Identifying and prioritizing restoration opportunties in the New York - New Jersey Harbor Estuary is no easy task. Historically, a consensus driven process has been used to nominate habitat restoration and acquisition sites. However, this format leaves a large amount of room for the interpretation of where and why habitats should qualify. A new approach, introduced by Kelly Kunert while at Duke, shows how GIS (Geographic Information Systems), and existing scientific information can be utilzed as a tool in the decision-making process. JB
INTRODUCTION
“To those who know it, the Hudson River is the most beautiful, messed up, productive, ignored, and surprising piece of water on the face of the earth” (Boyle 1969). This river, which is part of the equally surprising New York-New Jersey (NY/NJ) Harbor Estuary, was once described as “clear as crystal, and as fresh as milk” (Boyle 1969). The Harbor was teeming with life; it contained an abundance of fish and 350 square miles of oyster beds. Today, the NY/NJ Harbor Estuary is seen by many to be an industrial wasteland, with degraded habitat, contaminated sediments, and polluted water. About 80 percent of the harbor’s original benthic habitat and tidal wetlands have been lost. This loss accounts for approximately 300,000 acres, or an area roughly 1.5 times the current area of New York City (Steinberg et al. 2004).

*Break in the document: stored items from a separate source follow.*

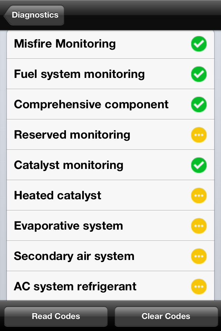Tap the green checkmark for Fuel system monitoring
This screenshot has width=221, height=331.
[199, 74]
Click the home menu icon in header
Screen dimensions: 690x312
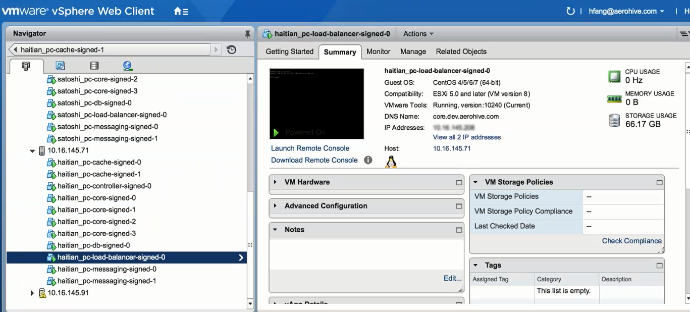coord(181,11)

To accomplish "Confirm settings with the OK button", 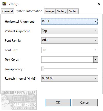I will tap(58, 103).
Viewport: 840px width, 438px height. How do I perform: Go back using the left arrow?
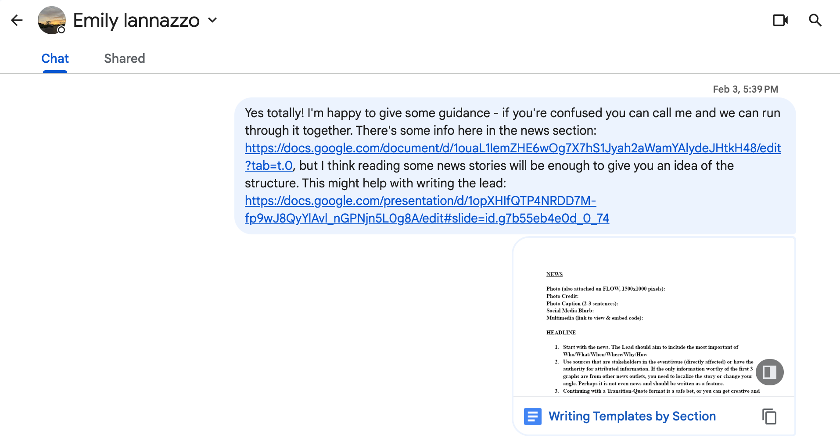click(x=17, y=20)
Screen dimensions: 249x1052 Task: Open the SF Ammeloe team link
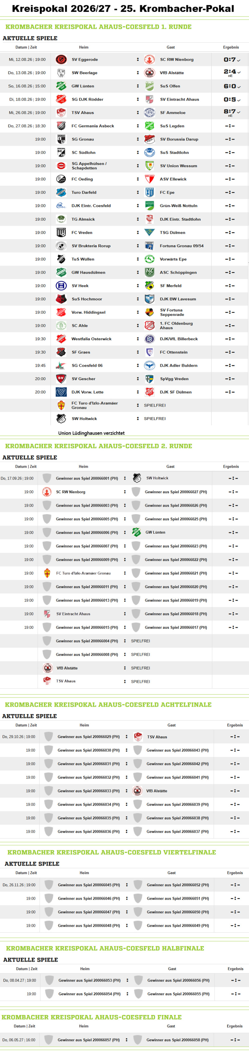[173, 113]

Threats to habitat in the NY/NJ Harbor Estuary are a continuing problem. Recently, plans have been developed to build a NASCAR track on valuable wetland habitat on the western shore of Staten Island (Alderson 3/9/05). While it is true that the NY/NJ Harbor has suffered severe environmental degradation due to industrial pollution, urban development, and harbor dredging, it should not be written off as a lost cause. Despite its history of environmental problems, the Harbor continues to serve as a valuable economic, ecological, and recreational resource for the region. The NY/NJ Harbor Estuary currently supports many competing uses. “It is trout stream and estuary, water supply and sewer, ship channel and shad river, playground and chamber pot. It is abused, revered, and almost always misunderstood” (Boyle 1969).
The Harbor Estuary provides habitat for a number of fish and shellfish species. It is located along the Atlantic flyway, providing feeding and resting areas for both migratory and local bird species (Adams 1998). This diverse ecological habitat also serves as one of the most heavily utilized shipping ports on the east coast of the United States. The NY/NJ Harbor watershed is located in the most densely populated region of the nation, supporting a population of over 20 million people (NY/NJ HEP 1996).

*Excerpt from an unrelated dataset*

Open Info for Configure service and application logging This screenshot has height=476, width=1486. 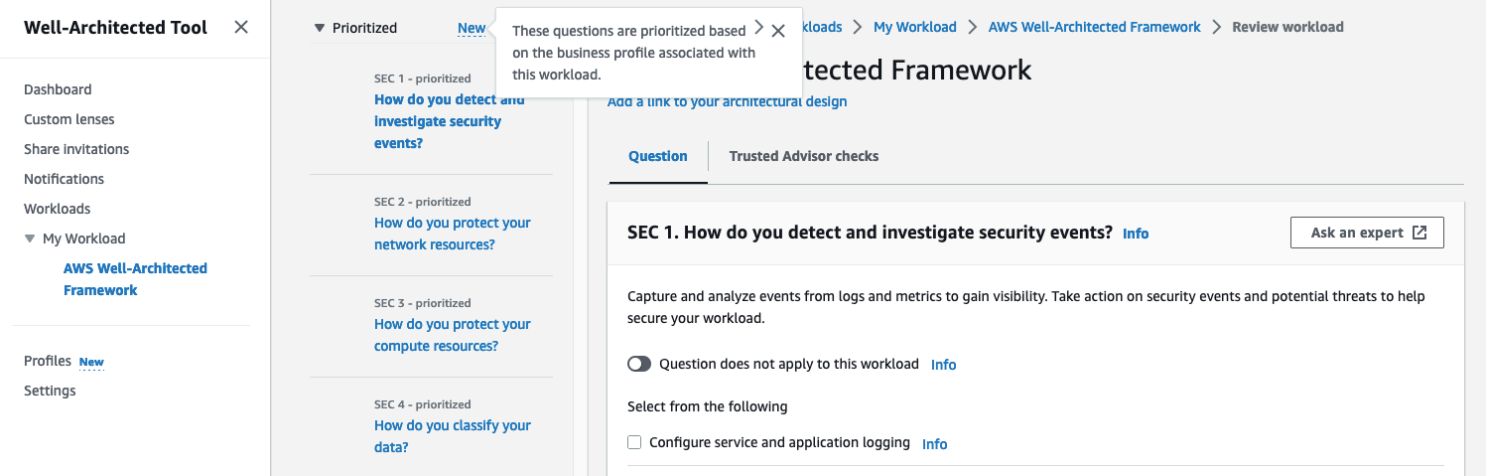coord(934,444)
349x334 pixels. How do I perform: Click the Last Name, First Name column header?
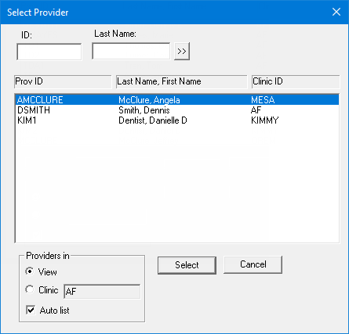(x=182, y=81)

Restoring the degraded habitat of NY/NJ Harbor is important to ensure that the harbor can continue to be used as an economic, recreational, and ecological resource. The NY/NJ Harbor Estuary Program (HEP) has been working with government agencies, non-governmental organizations (NGOs), and the public since 1996 to protect and restore habitat (Mandarano 2004). This paper discusses the measures presently being taken by the New York-New Jersey Harbor Estuary Program to restore habitat in the harbor and explores a method to improve the scientific rigor of current restoration site selection efforts using a geographic information system (GIS).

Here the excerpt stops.